Published June 12, 2014

Editorial by Rocky Mount Telegram, June 11, 2014.

As a court in California weighs the value of a college scholarship against the billions of dollars that basketball players and football players generate for the NCAA, the University of North Carolina-Chapel Hill is being scrutinized over whether some student-athletes receive much in the way of an education at all.

In the California case, Ed O’Bannon, a former basketball player at UCLA, has sued the NCAA in a crusade to allow college players to capitalize on the fame and success they bring to college athletics.

O’Bannon has questioned in particular why the NCAA can make millions of dollars in licensing fees with entertainment software companies whose college sports video games feature the likenesses of real college players. The players receive nothing in return.

Needless to say, the stakes in the O’Bannon case are huge. In a different way, so are the stakes in the UNC-Chapel Hill case.
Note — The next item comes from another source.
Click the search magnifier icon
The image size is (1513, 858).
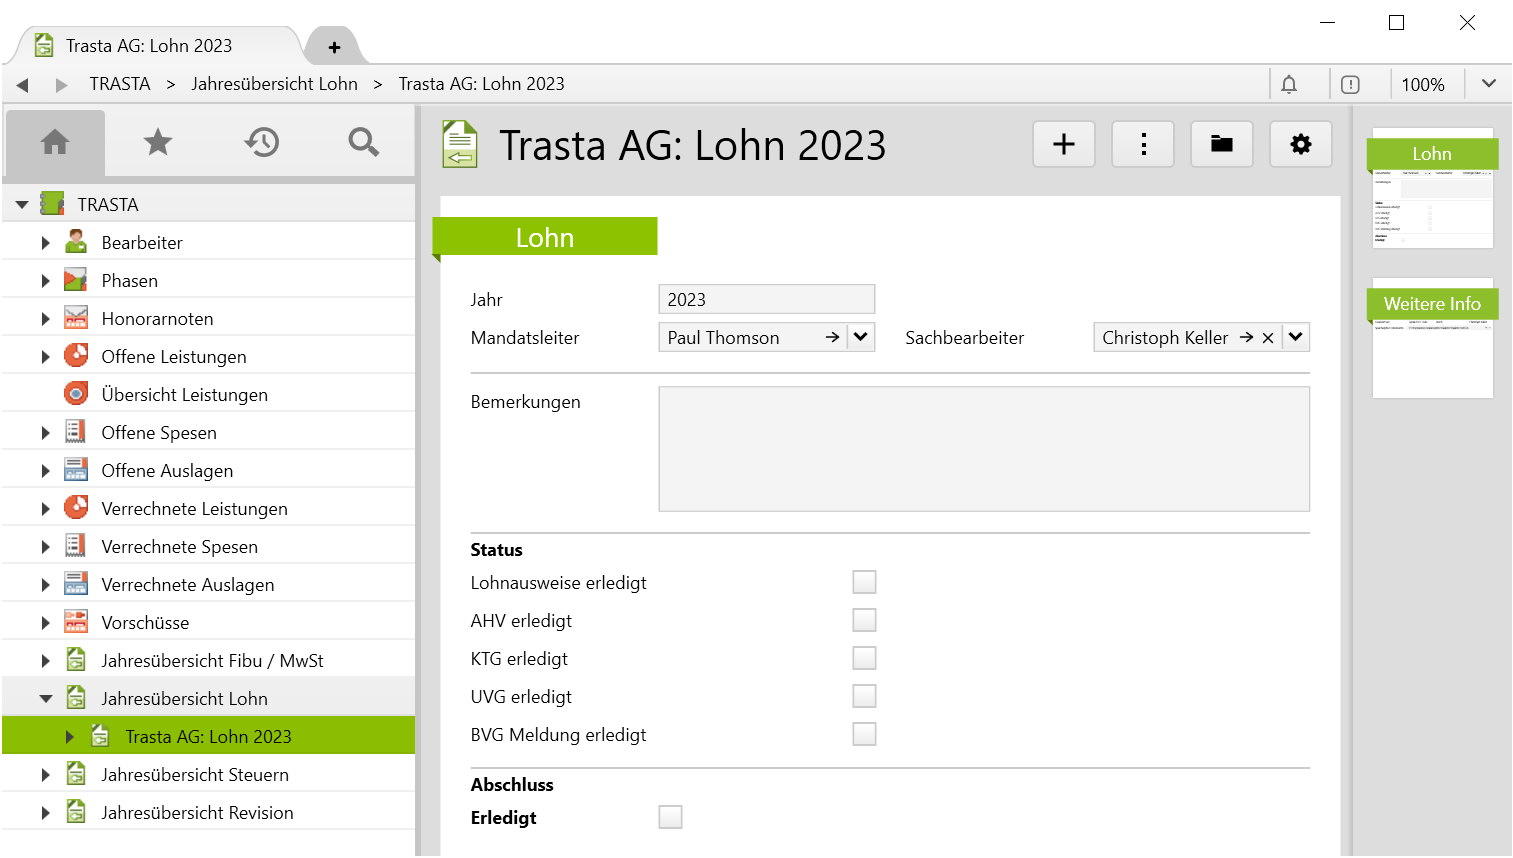tap(363, 143)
Rashad McCants, a former basketball player who helped lead the Tar Heels to an NCAA title in 2005, told ESPN reporters that he enrolled in no-show classes at UNC-Chapel Hill with coach Roy Williams’ full knowledge. The move proved so successful that McCants went from being on the verge of flunking out to a lauded spot on the Dean’s List in one semester.

In response, Williams said he has no idea what McCants is talking about. But McCants’ comments – and a transcript that appears to back him up – add to the pile of similar allegations made by former football players at UNC-Chapel Hill.
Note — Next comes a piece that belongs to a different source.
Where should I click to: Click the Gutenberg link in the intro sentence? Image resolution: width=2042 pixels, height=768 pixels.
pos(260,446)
The McCants case suggests also that no-show classes and grades based on a single term paper weren’t just an isolated arrangement involving a handful of football players and the African and Afro-American Studies program at UNC. Someone helped spread the word to other sports, as well.

There is plenty still to love about college football and college basketball. But more and more players question the lack of compensation for the huge sums of money they generate for the NCAA and its member schools. And academic scandals like the one at UNC suggest that at least some athletes have been recruited, signed and pampered in order to remain eligible to play.

All of those factors spell a very rocky future for one of this sports-crazed nation’s favorite pastimes.